Have you seen posts on social media that extol the virtues of grabbing a wine bottle to deal with the stress of motherhood? Wine mom culture is prevalent in media, especially if you are in any parenting group online. This culture creates many problems. This includes normalizing alcohol abuse, promoting alcohol as a self-medication method, and leading to alcohol dependence. At The Right Step Hill Country, we want you to help become more aware of the dangers of wine culture and offer assistance from our substance abuse treatment programs should you need additional help.
Normalizing Wine Mom Culture
Wine mom culture does not promote drinking in moderation, which is, at most, a glass of wine. Instead, it talks up drinking an entire bottle after a hard day taking care of children, working, cooking, cleaning, and other daily activities. Some people use that amount in a tongue in cheek fashion. However, others are completely serious about it and readily go through that amount.

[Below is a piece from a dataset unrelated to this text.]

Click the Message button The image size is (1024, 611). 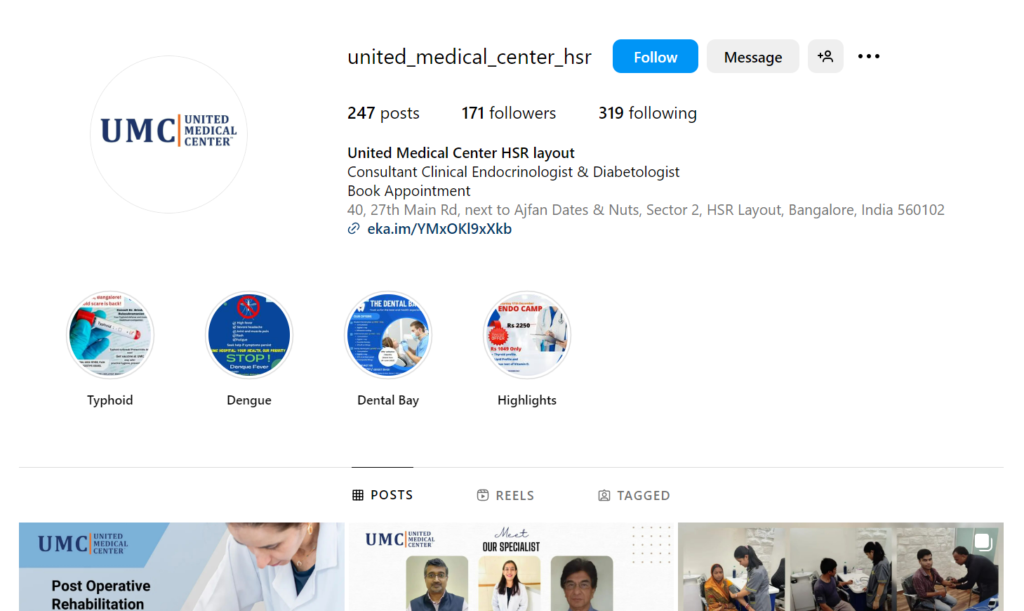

Drinking that much every day puts mothers on a fast road towards alcohol dependency. It’s also difficult to be an effective parent under the influence of alcohol. This is especially true if an emergency happens after they’ve started drinking. The mother’s judgment, balance, and ability to communicate and drive are all compromised in this situation. That can lead to many serious issues, especially if you’re a single parent or you’re home alone with the kids.

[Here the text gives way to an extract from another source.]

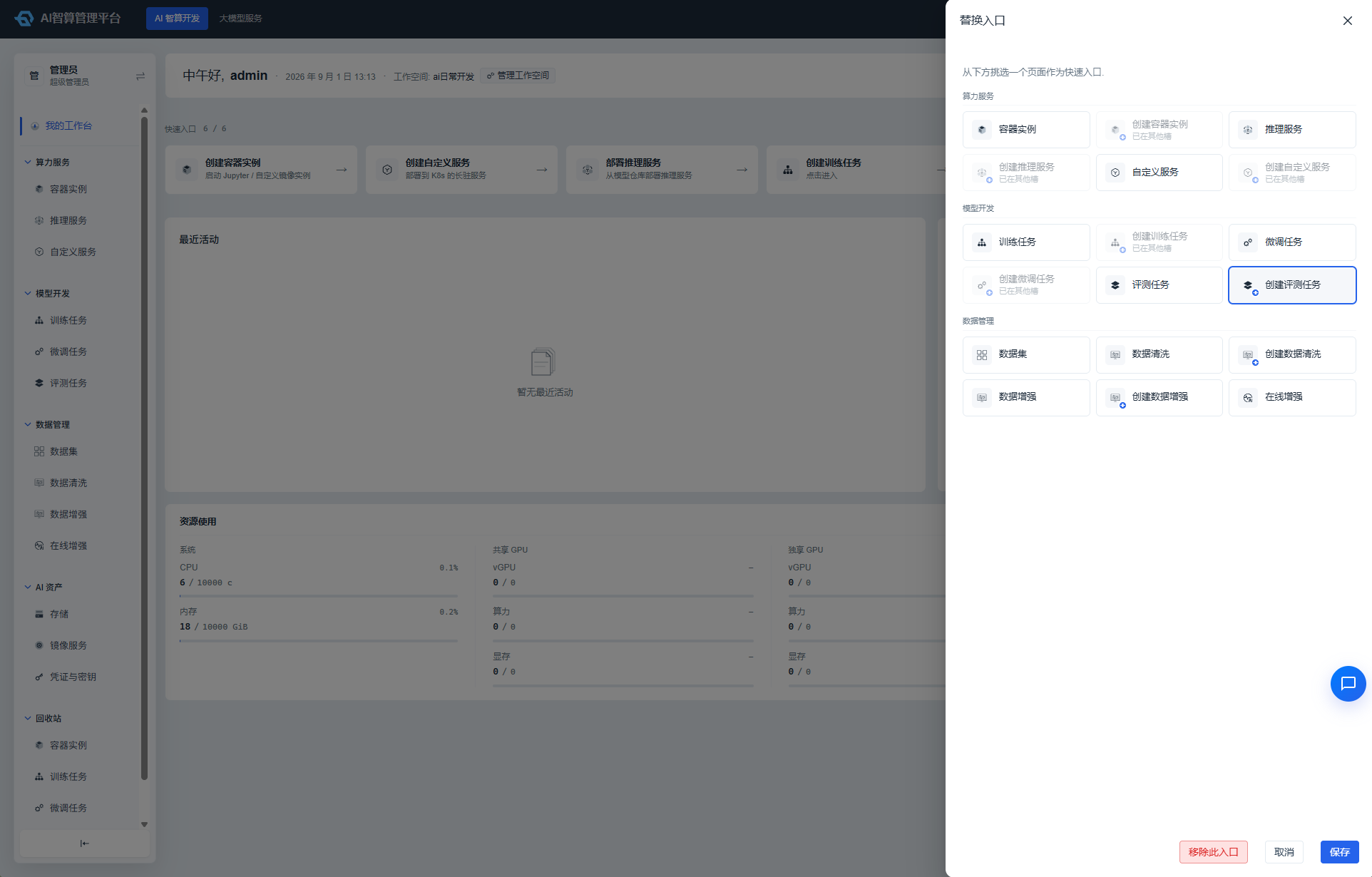Click the chat support floating icon

click(1348, 684)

The Right Step Hill Country is here to provide you with options for an individual therapy program and other treatment methods so you do not have to turn to alcohol in your daily life.
Promoting Self-Medication with Alcohol
One common refrain from wine mom culture is that drinking is a must-have stress reliever to deal with parenthood. Putting wine as a necessary component in stress relief can lead to many poor coping mechanisms. Rather than developing ways to decrease and deal with stress through alternative methods, they use a glass or bottle of wine.
The wine can have a detrimental effect on medication that you’re taking, resulting in greater or decreased effects. For example, if you take certain categories of medication for depression, anxiety, and other mental illnesses, they frequently come with a warning to avoid drinking while you’re on them. Failing to heed this warning can lead to overdosing and other severe medical conditions.
At The Right Step Hill Country, we provide a mental health treatment center to help you overcome the mental health challenges in your life instead of turning to alcohol.
Positioning Alcohol Abuse as Self-care
You’ll also hear messages that encourage moms to drink to drink wine because “they deserve it” after a hard day of being a parent. It’s important for moms to get the time and opportunity to have self-care. However, centering it entirely around drinking can have a detrimental effect on your well-being. There are many other types of self-care available that can fit into a busy parenting schedule. Having a relaxing bath, reading a book, or even playing a video game are all examples of self-care that help you relax and destress.
Preying on Vulnerable Mothers
First-time mothers and single mothers are already in vulnerable positions. They have a lot more pressure on them than experienced moms and those who have parenting support from their partners or extended family. Post-pregnancy hormones increased stress due to the workload of juggling a newborn with work and other responsibilities. Additionally, feelings of isolation can all contribute to wine mom culture. First-time mothers may assume that the prevalence of wine drinking in mom groups and other parenting content is a normal thing, so they go along with the flow.
Acting as a Relapse Trigger for Sober Mothers
If you have gone through recovery and are sober, or are trying to get on the path of sobriety from a drug and alcohol detox center, participating in mom groups, blogs, and other parenting media is nearly impossible. You’ll see wine and other drinks plastered all over the place, and they can act as relapse triggers.